We also now commonly prescribe lower doses of HT than studied here; women in the NHS using the lowest doses had the lowest risk. Neither the age-adjusted nor the multivariate-adjusted risk of stroke was significantly increased for hemorrhagic stroke; risk increased for ischemic stroke only. The increased risk in the NHS is probably caused by systemic HT-induced liver changes of clotting and anticlotting factors, creating a slightly greater risk of thrombosis. Risk of venous thromboembolism (VTE) and pulmonary embolism (PE) is increased with both oral and transdermal HT use, with greater risk with oral HT use by overweight or obese women. The data presented here are not relevant to other forms of estrogen or other routes of delivery because women using other agents or routes were excluded from the study. Note, too, that the Estrogen and Thromboembolism Risk observational study suggested that both transdermal delivery and normal body weight are associated with less risk for VTE or PE.

The NHS results do not change my prescribing practices, but the results are very useful for discussion of HT risks and benefits with my patients.
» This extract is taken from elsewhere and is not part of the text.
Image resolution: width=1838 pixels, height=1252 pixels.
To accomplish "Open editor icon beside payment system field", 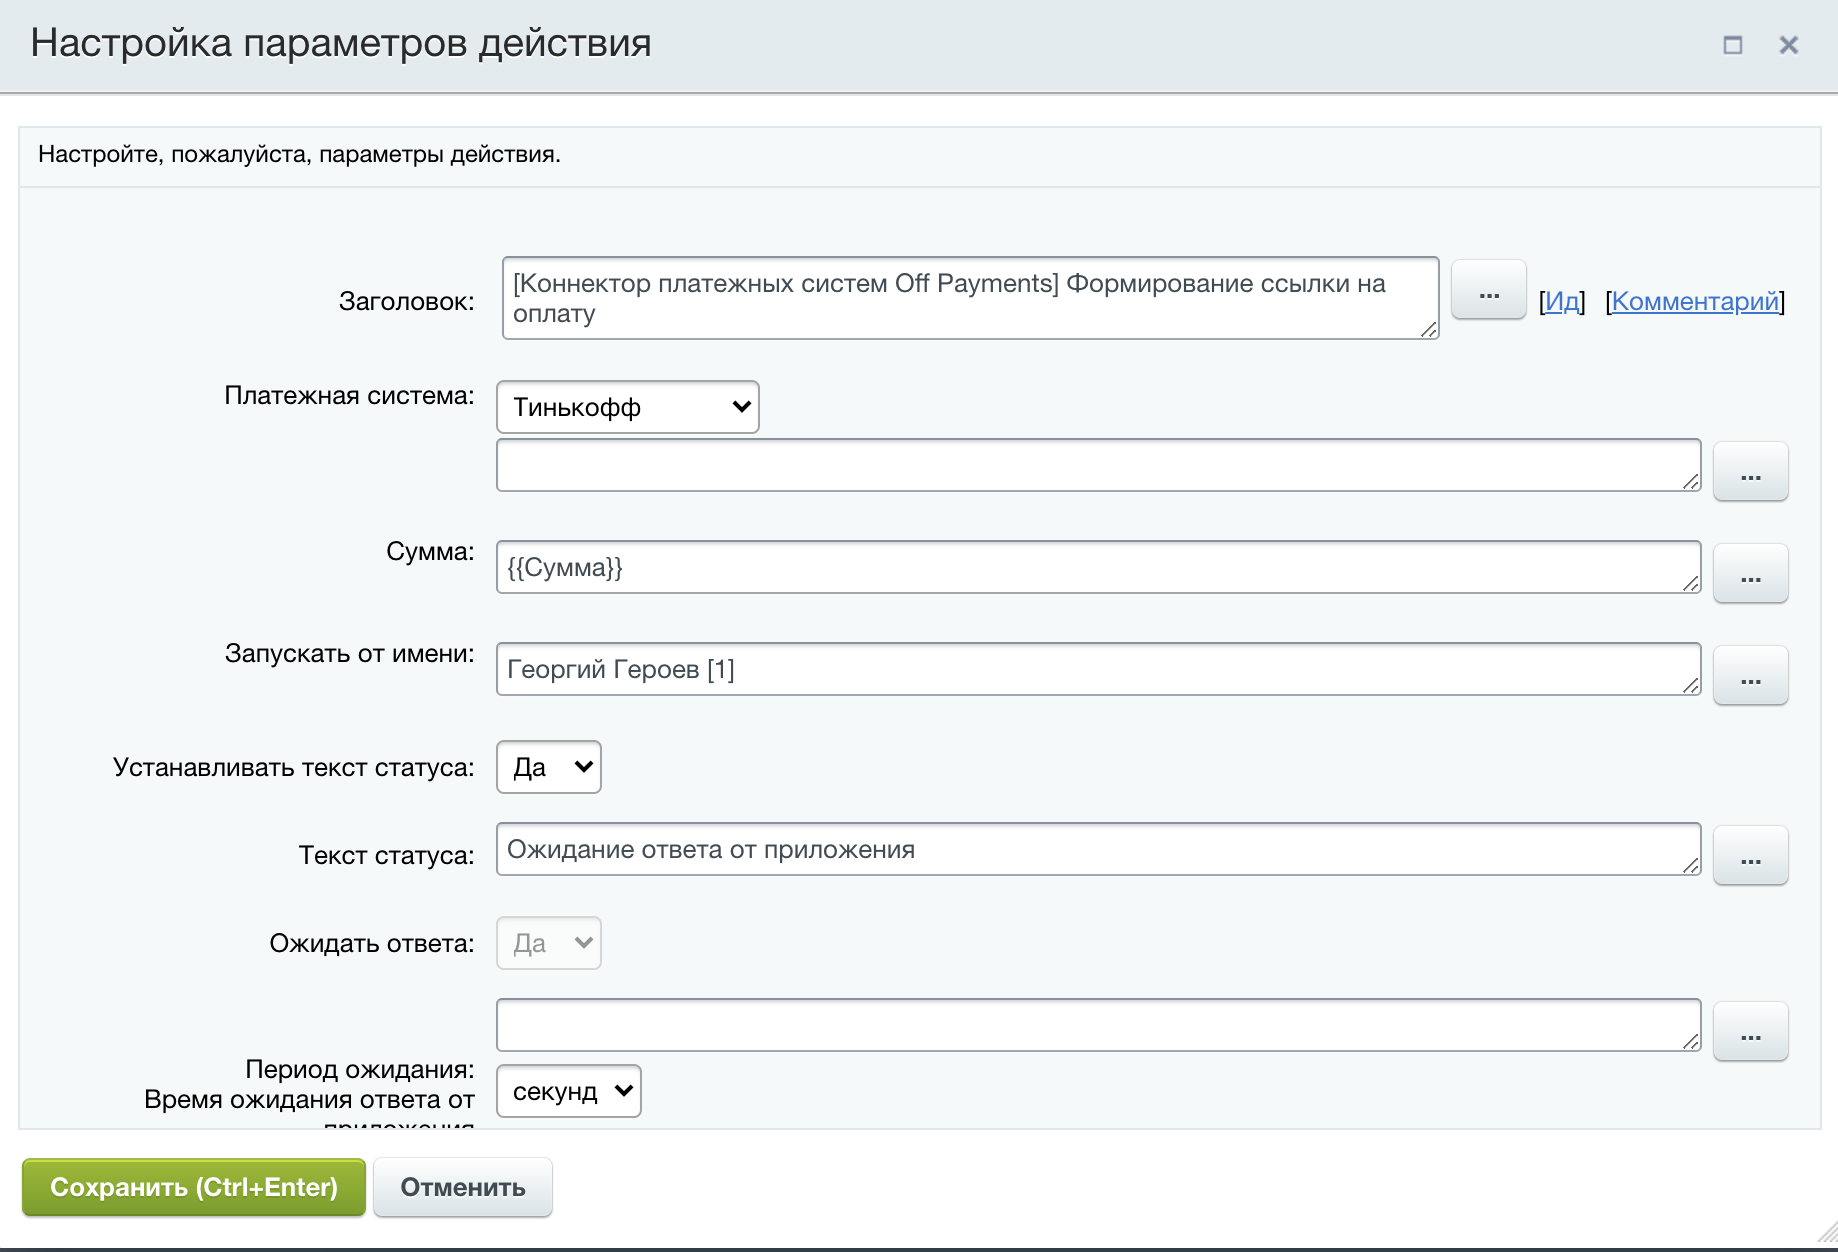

The most important message is that the risk is extremely small; incidence of stroke was relatively low in younger women; and the risk difference in women on HT aged 50 to 54 years was an additional 2 cases of stroke per 10,000 women per year. These NHS observational data are consistent with clinical trial data and help us make a reasonable estimate of excess risk for any individual woman. The authors suggest that their data are consistent with the practice of using the lowest dose of HT for the shortest duration.

When HT use is discussed with a patient, a window of opportunity is opened that could reduce risk of stroke through education and examination (of her waist measurement, blood pressure, fasting glucose, family history of stroke, and cholesterol targets). The major cause of stroke is uncontrolled hypertension, and the chance of having a stroke doubles for each decade of life after age 55. Prior stroke, transient ischemic attacks, heart attack, cigarette smoking, diabetes mellitus, vascular disease, high cholesterol, poor diet, physical inactivity, living in the southeast United States, being of lower socioeconomic status, abusing alcohol, and drug abuse are all substantial risk factors for stroke. Each of these carries more risk than using oral HT, even at the doses in this study. As menopause practitioners, we are in the optimal position to make a difference in a woman's heart health.